Gavage feeding bypasses the birds natural feeding response. It involves inserting a feeding needle, or a syringe with soft vein tubing threaded onto the end, directly into the crop. The metal feeding needle can cause bruising unless used with extreme care. The soft vein tubing has a smooth round closed end with openings for the formula to empty into the crop. The vein tubing is less traumatic to the esophagus but must still be inserted very carefully.

It is difficult but possible for the tube or the needle to be inserted into the trachea. The bird will die from the formula going into the lungs. This is called aspirating.

Gavage feeding is typically used by handfeeders with too many babies to feed. Birds fed in this manner never learn to eat and can be very difficult to wean. Some merciful gavage handfeeders will give the last little bit of formula into the mouth so that the babies will know what food in the mouth feels like.

Gavage feeding has its place in the treatment of birds who are too ill to feed themselves or with sick babies who have lost the feeding response. These are the ONLY circumstances in which it should be used. It is important to ask the handfeeder before buying a baby bird if the babies are routinely gavage fed.

Power Feeding

There is a technique called power feeding which employs a syringe and which is a very quick way to feed. After a feeding response is elicited, the syringe is quickly emptied into the bird’s esophagous. The force of the formula being ejected from the syringe keeps the esophagus open and the trachea closed and the whole contents of the syringe can be delivered in seconds. It is similar to gavage feeding, in that the food bypasses the mouth. The baby does not learn the taste of food or how to eat.

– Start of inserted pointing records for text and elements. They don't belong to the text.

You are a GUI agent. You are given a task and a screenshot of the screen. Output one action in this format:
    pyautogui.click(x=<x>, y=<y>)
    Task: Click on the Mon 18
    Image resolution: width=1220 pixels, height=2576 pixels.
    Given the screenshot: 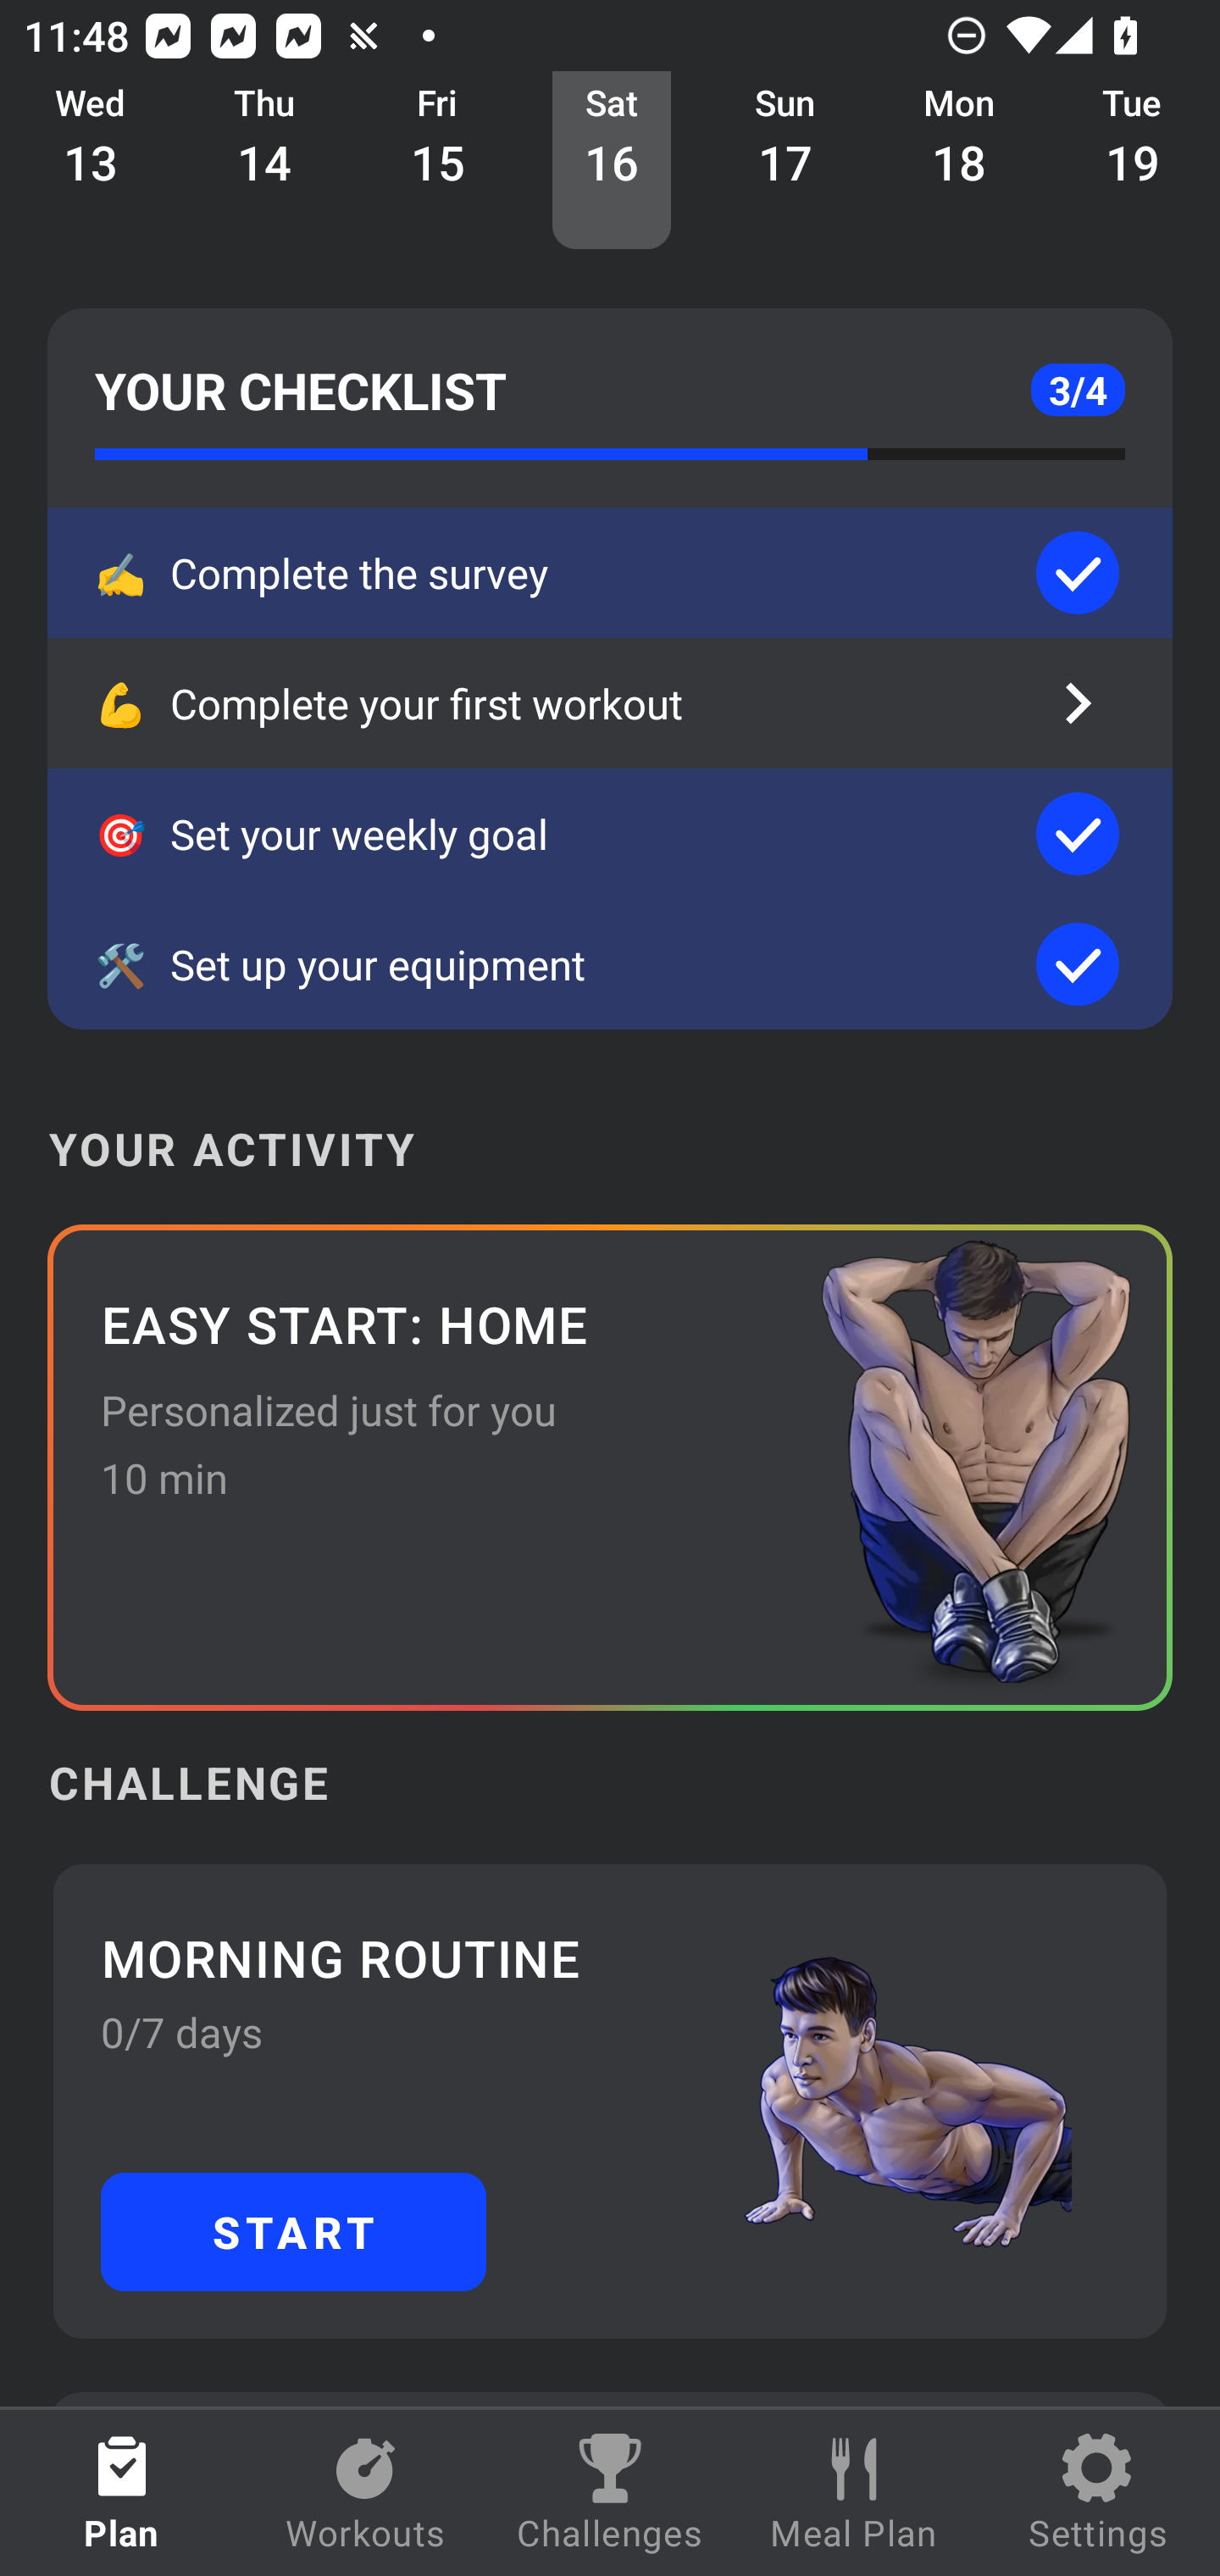 What is the action you would take?
    pyautogui.click(x=959, y=161)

Power feeding is a method employed by handfeeders who have many babies to feed. Avoid purchasing a bird who has been fed in this manner unless you can determine that this method is used only so that the handfeeder will have adequate time to socialize many babies. Abundance Weaning is critical to the baby’s development if power feeding is employed.

Power and gavage feeding are one of the triple threats to the production of a calm, tame, trusting companion bird – inadequate socialization and forced weaning are the other two.

Buy a weaned, screened, vaccinated baby bird who was handfed properly, weaned abundantly and intensively socialized. If the seller won’t do these things, find one who will. Buy your baby bird from a quality breeder or pet store. Don’t accept less – you and your baby bird deserve the best.